***** Given records
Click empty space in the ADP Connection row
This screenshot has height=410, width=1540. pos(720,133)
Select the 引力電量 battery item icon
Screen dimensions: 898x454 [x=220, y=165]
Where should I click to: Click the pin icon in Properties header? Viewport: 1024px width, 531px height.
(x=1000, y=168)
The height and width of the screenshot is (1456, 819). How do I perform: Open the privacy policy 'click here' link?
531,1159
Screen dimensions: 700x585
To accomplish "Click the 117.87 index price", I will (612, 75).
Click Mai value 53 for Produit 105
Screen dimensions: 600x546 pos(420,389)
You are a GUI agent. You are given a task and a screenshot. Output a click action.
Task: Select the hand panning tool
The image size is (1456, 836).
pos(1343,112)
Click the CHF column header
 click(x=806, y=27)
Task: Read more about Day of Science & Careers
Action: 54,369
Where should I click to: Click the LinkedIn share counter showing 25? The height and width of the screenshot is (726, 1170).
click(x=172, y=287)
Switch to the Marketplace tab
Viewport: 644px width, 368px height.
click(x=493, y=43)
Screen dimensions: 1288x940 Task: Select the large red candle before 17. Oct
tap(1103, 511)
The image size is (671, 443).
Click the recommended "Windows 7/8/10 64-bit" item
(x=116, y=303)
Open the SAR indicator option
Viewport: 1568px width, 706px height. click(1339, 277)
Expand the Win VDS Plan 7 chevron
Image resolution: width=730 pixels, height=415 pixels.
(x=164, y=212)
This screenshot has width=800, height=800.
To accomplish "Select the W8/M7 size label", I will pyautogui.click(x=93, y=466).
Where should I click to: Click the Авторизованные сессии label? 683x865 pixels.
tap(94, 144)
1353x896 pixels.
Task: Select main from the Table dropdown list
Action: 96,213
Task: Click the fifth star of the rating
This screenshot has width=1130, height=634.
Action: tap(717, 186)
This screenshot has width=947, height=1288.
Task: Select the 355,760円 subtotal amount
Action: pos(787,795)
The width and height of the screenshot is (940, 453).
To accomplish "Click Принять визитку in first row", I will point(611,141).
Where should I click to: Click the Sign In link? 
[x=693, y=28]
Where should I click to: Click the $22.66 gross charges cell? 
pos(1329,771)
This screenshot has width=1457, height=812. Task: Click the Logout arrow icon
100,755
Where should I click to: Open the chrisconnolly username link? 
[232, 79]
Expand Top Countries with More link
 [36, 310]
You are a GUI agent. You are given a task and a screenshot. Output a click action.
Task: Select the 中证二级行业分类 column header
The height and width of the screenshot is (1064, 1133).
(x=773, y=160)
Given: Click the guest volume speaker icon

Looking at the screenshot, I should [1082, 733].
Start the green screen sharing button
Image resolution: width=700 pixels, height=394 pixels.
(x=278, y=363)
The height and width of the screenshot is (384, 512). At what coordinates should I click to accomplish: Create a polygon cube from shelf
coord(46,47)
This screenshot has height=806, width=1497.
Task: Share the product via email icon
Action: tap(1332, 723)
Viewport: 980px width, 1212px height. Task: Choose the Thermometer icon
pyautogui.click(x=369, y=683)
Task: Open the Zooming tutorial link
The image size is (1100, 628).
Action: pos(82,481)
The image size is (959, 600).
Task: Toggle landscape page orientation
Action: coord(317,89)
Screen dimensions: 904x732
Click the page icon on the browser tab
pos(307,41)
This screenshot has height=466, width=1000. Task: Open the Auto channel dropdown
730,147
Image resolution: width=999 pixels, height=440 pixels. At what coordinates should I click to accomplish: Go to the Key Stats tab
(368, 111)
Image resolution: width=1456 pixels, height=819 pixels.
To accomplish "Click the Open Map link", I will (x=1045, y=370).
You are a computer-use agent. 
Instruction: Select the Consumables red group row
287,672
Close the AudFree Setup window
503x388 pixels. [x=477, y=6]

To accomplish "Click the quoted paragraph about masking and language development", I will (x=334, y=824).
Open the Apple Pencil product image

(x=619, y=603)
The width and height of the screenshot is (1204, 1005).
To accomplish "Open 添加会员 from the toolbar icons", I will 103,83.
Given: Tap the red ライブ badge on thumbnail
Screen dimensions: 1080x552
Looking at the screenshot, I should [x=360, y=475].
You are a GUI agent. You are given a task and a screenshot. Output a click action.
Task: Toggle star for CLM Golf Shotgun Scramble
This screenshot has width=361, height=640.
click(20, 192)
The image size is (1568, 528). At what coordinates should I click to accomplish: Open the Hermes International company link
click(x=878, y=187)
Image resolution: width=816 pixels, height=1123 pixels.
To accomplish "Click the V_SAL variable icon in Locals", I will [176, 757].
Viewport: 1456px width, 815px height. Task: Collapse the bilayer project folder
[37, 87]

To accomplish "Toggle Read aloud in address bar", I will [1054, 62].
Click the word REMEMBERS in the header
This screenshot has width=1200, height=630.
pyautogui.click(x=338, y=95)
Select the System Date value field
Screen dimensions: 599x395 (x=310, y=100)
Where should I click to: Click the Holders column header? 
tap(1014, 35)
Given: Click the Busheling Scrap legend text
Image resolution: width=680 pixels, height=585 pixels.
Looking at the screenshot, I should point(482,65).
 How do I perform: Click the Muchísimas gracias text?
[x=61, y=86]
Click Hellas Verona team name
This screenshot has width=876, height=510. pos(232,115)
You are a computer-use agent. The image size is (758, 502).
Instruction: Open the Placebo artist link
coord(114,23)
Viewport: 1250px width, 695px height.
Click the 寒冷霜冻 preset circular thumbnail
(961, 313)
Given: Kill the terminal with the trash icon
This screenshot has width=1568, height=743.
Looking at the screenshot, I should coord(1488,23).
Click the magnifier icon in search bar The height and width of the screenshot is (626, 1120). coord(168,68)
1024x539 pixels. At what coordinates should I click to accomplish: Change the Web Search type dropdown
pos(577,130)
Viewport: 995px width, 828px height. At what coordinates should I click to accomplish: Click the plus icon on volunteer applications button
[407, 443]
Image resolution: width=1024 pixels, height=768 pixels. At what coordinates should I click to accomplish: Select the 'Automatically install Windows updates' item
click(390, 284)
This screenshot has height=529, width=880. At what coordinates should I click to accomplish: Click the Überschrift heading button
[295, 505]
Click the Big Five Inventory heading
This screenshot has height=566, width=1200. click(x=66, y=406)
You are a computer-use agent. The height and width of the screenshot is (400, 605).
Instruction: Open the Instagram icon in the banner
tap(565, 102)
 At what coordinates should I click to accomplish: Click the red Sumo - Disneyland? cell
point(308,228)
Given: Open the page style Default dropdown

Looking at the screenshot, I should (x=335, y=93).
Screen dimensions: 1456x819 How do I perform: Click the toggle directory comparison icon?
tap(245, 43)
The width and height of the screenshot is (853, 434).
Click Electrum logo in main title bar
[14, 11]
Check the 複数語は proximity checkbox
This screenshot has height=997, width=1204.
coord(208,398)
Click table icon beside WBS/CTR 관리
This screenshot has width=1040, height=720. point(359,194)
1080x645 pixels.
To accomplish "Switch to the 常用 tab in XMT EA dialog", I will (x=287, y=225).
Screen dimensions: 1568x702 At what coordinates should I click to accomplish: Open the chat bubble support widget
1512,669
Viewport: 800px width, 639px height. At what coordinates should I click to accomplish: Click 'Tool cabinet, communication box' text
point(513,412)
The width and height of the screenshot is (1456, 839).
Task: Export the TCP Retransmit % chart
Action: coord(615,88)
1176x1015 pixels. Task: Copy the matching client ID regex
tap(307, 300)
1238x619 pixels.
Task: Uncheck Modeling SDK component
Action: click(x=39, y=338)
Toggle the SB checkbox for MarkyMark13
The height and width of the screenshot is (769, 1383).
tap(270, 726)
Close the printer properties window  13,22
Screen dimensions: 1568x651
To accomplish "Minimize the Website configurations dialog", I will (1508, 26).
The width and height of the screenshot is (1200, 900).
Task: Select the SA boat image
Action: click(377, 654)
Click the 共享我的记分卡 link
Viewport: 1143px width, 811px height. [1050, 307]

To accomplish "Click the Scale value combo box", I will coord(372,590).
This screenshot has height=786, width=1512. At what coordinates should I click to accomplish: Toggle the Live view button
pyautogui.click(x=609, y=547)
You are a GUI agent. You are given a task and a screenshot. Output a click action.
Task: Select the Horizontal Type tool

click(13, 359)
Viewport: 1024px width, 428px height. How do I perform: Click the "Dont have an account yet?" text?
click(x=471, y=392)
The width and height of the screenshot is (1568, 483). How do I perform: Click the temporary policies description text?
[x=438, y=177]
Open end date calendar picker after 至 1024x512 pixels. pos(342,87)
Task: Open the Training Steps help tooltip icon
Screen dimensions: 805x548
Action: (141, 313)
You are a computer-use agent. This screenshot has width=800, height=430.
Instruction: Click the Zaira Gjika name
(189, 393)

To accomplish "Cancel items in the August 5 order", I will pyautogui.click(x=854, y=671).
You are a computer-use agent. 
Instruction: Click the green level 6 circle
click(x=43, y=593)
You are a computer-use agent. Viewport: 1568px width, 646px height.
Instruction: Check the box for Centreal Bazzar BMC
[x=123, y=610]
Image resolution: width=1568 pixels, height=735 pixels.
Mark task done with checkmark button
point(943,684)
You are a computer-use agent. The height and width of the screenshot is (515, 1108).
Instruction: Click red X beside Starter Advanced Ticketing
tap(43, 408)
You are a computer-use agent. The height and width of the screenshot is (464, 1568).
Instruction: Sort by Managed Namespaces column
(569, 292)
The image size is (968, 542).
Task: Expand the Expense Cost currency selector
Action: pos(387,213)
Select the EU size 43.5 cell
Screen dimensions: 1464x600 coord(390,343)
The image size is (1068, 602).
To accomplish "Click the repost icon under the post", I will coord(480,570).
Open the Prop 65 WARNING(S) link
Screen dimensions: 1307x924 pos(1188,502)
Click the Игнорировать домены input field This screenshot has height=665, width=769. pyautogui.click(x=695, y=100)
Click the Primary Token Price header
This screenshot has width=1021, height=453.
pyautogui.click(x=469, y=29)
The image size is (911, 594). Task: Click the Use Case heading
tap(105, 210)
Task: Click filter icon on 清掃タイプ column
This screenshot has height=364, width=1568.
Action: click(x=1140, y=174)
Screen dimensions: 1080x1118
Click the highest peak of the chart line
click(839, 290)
**********
- Work instructions -
Tally the lines in the dataset entries above that contain the string "Expand", matching case exactly, and reply with the number alone.

- Written answer -
3